Friday, May 29, 2009

Point of View

We all know that some people are optimists and some people are pessimists. I like to think of myself as a realist but I've been told by many people that I'm one of the most optimistic people they know so I should probably accept that. It is likely that all the optimists and pessimists are convinced that they are realists and are unaware of the bias they bring to the table.



In looking at economic data the opportunity for this bias to come out is extraordinary. Take oil prices. When they were down a few months ago, it was viewed by many (pessimists) that it demonstrated the terrible state of the economy and lack of activity and was just about the worst thing in the world. Recently oil prices have gone up (in the spring much like they almost always do) and the same people are saying it is the result of the trillions of dollars we printed and that rampant inflation is going to destroy the recovery, which was never a real improvement anyways, just a pretend one.
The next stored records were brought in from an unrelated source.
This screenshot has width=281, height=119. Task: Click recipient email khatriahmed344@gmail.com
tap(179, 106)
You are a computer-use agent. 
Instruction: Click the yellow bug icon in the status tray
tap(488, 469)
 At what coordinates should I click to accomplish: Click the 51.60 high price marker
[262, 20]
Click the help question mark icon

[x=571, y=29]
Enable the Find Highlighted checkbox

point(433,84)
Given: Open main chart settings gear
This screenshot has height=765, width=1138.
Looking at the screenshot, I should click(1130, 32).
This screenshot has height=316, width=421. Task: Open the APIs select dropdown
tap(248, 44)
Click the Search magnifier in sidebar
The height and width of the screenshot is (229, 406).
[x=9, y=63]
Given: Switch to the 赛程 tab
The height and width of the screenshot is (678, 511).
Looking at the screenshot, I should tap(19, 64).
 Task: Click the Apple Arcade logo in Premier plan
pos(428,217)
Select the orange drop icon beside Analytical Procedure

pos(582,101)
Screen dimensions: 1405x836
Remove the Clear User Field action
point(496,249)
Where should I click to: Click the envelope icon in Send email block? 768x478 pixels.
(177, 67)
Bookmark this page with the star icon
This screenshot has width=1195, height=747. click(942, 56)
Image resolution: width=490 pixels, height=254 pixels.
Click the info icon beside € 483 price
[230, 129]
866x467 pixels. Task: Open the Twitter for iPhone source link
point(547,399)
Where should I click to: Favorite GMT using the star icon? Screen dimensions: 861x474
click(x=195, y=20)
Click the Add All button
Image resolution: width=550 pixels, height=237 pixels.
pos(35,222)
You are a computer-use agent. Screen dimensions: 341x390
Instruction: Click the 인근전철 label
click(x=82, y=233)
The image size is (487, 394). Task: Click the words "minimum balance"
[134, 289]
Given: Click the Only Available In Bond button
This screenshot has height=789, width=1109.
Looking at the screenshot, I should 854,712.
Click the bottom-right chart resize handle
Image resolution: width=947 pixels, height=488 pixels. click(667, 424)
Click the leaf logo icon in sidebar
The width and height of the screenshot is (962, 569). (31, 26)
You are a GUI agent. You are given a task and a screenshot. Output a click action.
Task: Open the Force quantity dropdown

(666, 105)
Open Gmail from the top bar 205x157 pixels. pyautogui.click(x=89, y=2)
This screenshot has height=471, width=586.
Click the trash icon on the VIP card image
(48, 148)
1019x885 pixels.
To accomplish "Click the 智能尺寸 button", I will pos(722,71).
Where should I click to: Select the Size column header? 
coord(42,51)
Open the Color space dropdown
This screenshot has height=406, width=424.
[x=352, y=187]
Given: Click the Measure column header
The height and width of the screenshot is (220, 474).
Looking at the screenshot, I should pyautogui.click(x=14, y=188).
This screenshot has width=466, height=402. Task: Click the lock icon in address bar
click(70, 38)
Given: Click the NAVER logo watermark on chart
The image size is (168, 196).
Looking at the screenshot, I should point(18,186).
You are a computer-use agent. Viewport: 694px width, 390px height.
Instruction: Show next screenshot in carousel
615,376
Now the price of a barrel of oil is almost exactly what it was three years ago. Of course you have to acknowledge that three years ago the economy was much better than it is now. However, The supply of oil vs the demand for oil is what determines prices. While demand is down there have also been production cuts. Hard to determine the impact of inflation in all this.

A third way to look at the price of oil would be to say it shows that the economy is improving, usage is up, people are driving more and it signifies that the worst is past.

So a single event, such as the change in the price of oil, can be interpreted in many ways depending on your point of view.